図は、豪雨前の7日9時の地上天気図である。東シナ海を北東進した台風第8号が、7日になると対馬海峡を通り朝鮮半島南部へ進んだ。また、梅雨前線は日本海から北陸を通り愛知県から遠州灘沖をへて更に東南東へ延びていた。
7日6時の富士山レーダーを見ると、幅30km位の帯状の雨雲が梅雨前線に沿うように北陸から紀伊半島にあり、名古屋レーダーで細かく見ると所々に雲頂高度6,000mを超す強い雨雲の塊が観測されている。

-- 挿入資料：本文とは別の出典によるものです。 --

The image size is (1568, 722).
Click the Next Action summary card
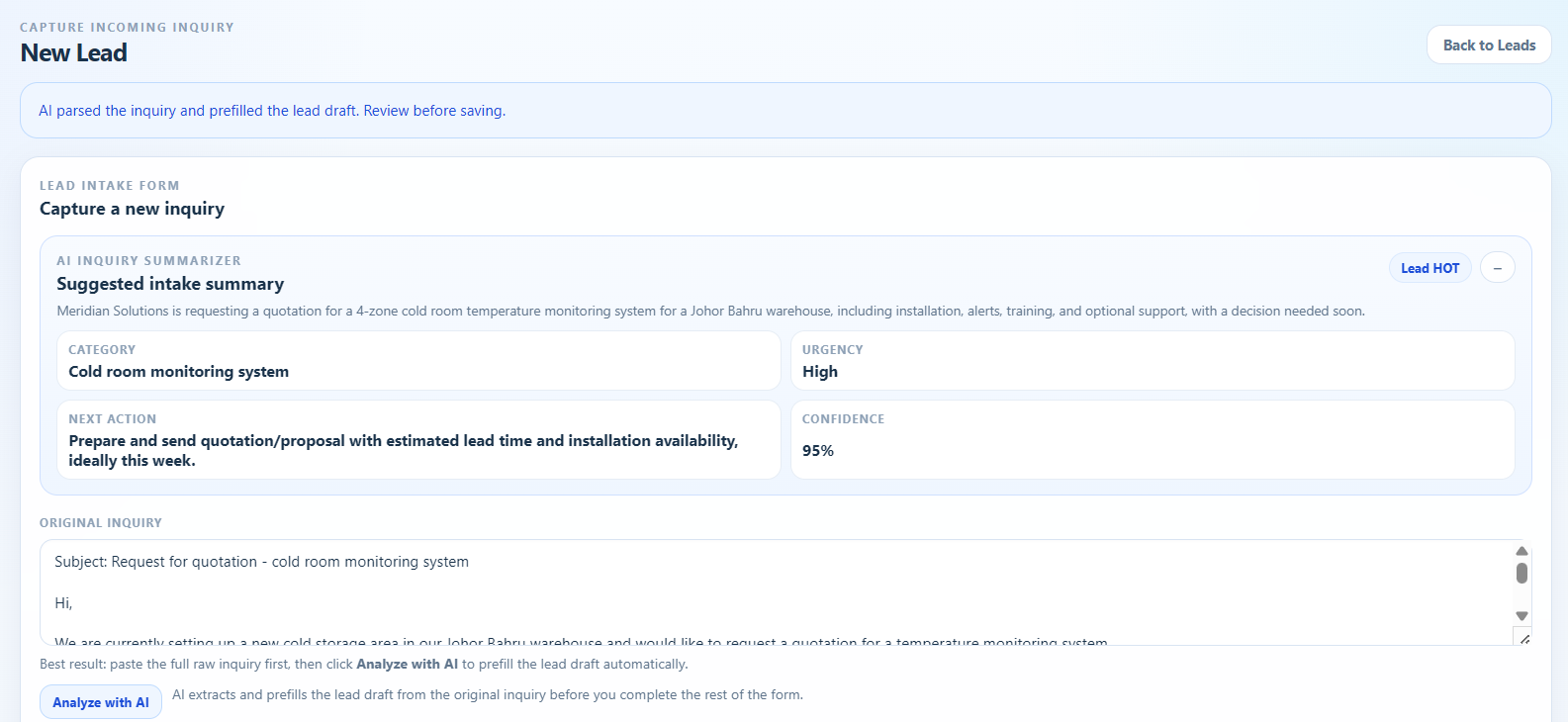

午前中から静岡県西部では雨が降り始めていたが、7日14時の名古屋レーダーでは強い雨雲の一部が静岡と愛知の県境に現れ始め、15時頃から静岡県西部で雨足が強くなり、所々で1時間に10mmを超すようになった。名古屋レーダーで18時頃から強い雨雲が静岡県西部に移動し、これと同時に19時までの1時間に佐久間町で34mm、天竜市の熊で54mmと非常に強い雨が降り始めた。
静岡市では、7日10時45分に雨が降り始め21時までに22mmと特に強い降りではなかったが、強い雨雲がかかり始めた21時すぎになって突然バケツをひっくり返したようなものすごい雨が降り始め、第3図に示すように8日4時まで7時間も連続して豪雨が続いた。
この間の降水量は444mmを観測し、平均の1時間降水量は63.4mm、最大の1時間降水量は84.5mmとなった。その後、雨の勢いは弱まったが、やっと雨の降り止んだ8日7時55分までに508mmという9時~9時の雨量としては静岡地方気象台開設以来の記録的な大雨となり、文字どおりの集中豪雨に見舞われた。
この集中豪雨は静岡県の平野部から山間部の境界付近で起こり、特に静岡市付近で500mmを超える豪雨となった。